PASSAGE: Begin
Since trauma is the main cause of bruised toenails, it isn't always possible to prevent it—especially when the cause is an accidental hit or blow to the nails. However, you can help prevent or manage recurrence by doing the following:

  • Wear proper-fitting shoes that are comfortable and do not squeeze the toes together

  • Stretch and recover your legs and feet after physical activity

  • Try physiotherapy exercises to manage pain, improve movement and function, and combat the effects of repetitive stress

  • Keep your toenails clean, trimmed, and short so they don't catch on outside objects or bend

Related Complications

In most cases, a bruised toenail can be healed with self-care practices and over-the-counter medications at home. In some cases, it can become chronic (long-lasting) or recur.

If a bruised toenail is left untreated or if symptoms get worse, potential complications could include:

  • Nail avulsion: The partial or complete loss of a toenail

  • Onycholysis: A condition that causes the nail to separate from the nail bed

  • Nail dystrophy: Pressure from blood pooling under the skin that can lead to permanent changes in the nail and cause a condition called nail dystrophy (irregular changes in the nail growth, color, shape, and texture)

  • Infection: Increased risk of bacterial infections, which could include cellulitis (a serious skin infection that causes redness, pain, and swelling) or osteomyelitis (swelling of bone tissue)

In some cases, a bruised toenail can indicate an open fracture in the surrounding area. This is a serious injury where the bone breaks through the skin or there is an open wound that exposes the bone through the skin. An open fracture requires immediate medical attention.

If you experience any serious complications such as intense pain, prolonged bleeding, or have a black or purple nail, see a healthcare provider promptly or go to your nearest emergency room.

A Quick Review

A bruised toenail, or subungual hematoma, occurs when blood becomes trapped underneath the toenail as a result of trauma, such as dropping a heavy object on your toe. Symptoms of a bruised toenail can include sudden pain, bleeding under the nail, discoloration, and pressure under the nail bed.

A bruised toenail can be treated and managed at home with self-care measures such as over-the-counter pain relievers, ice, and elevation. However, more severe bruised toenails may require a surgical procedure called trephination to drain the blood out to relieve pain and pressure and to speed up healing.
PASSAGE: End
COLLECTED DATA: Begin
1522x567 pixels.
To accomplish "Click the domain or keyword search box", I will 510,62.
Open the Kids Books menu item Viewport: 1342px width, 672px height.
COLLECTED DATA: End
◆ **TASK INSTRUCTIONS**:
#1 Decide whether each statement agrees with the text on bruised toenails. For each, answer yes or no and quote the words from the text that settle it.
(a) A bruised toenail can always be prevented.
(b) Onycholysis is a condition in which the nail separates from the nail bed.
(c) Trephination is a surgical procedure that drains blood from under the nail.
#2 Copy out the part of the text on bruised toenails that opens with the words containing "A bruised toenail can be treated" and closes with "speed up healing.".
#3 Go on with the text on bruised toenails, starting after its final sentence.

◆ **EXPECTED RESPONSES**:
#1
(a) No: "it isn't always possible to prevent it"
(b) Yes: "Onycholysis: A condition that causes the nail to separate from the nail bed"
(c) Yes: "a surgical procedure called trephination to drain the blood out"

#2
A bruised toenail can be treated and managed at home with self-care measures such as over-the-counter pain relievers, ice, and elevation. However, more severe bruised toenails may require a surgical procedure called trephination to drain the blood out to relieve pain and pressure and to speed up healing.

#3
Seek medical care if you are experiencing prolonged or severe pain or bleeding alongside your bruised toenail.

Frequently Asked Questions

How can you tell the difference between a bruised toenail and melanoma?

A bruised toenail can closely mimic melanoma (skin cancer) of the nail, as both can cause a discolored nail. In nails, melanoma discoloration typically appears as a bluish-white color, whereas a bruised nail will typically appear darker red. It may include granular leukonychia, or nails that appear spotted and white on the bruise.

See a healthcare provider if your bruise does not start improving with treatment or if you are experiencing pain.

Can an ingrown toenail cause bruising?

An ingrown toenail, also called onychocryptosis, is a common nail condition where the nail plate grows into the surrounding skin and causes pressure and inflammation. It can become painful if left untreated and lead to infection, swelling, and redness.

Ingrown toenails typically do not cause bruising. However, bruising can be a side effect of surgeries that treat an ingrown toenail.

How long does it take for a bruised toenail to heal?

The healing time of a bruised toenail can vary depending on the severity of the bruise. Whether or not the nail is treated at home or with surgery, the bruised nail will need to grow out completely to heal. With proper at-home or post-surgery care, a bruised toenail will typically heal and grow out within 6-9 months.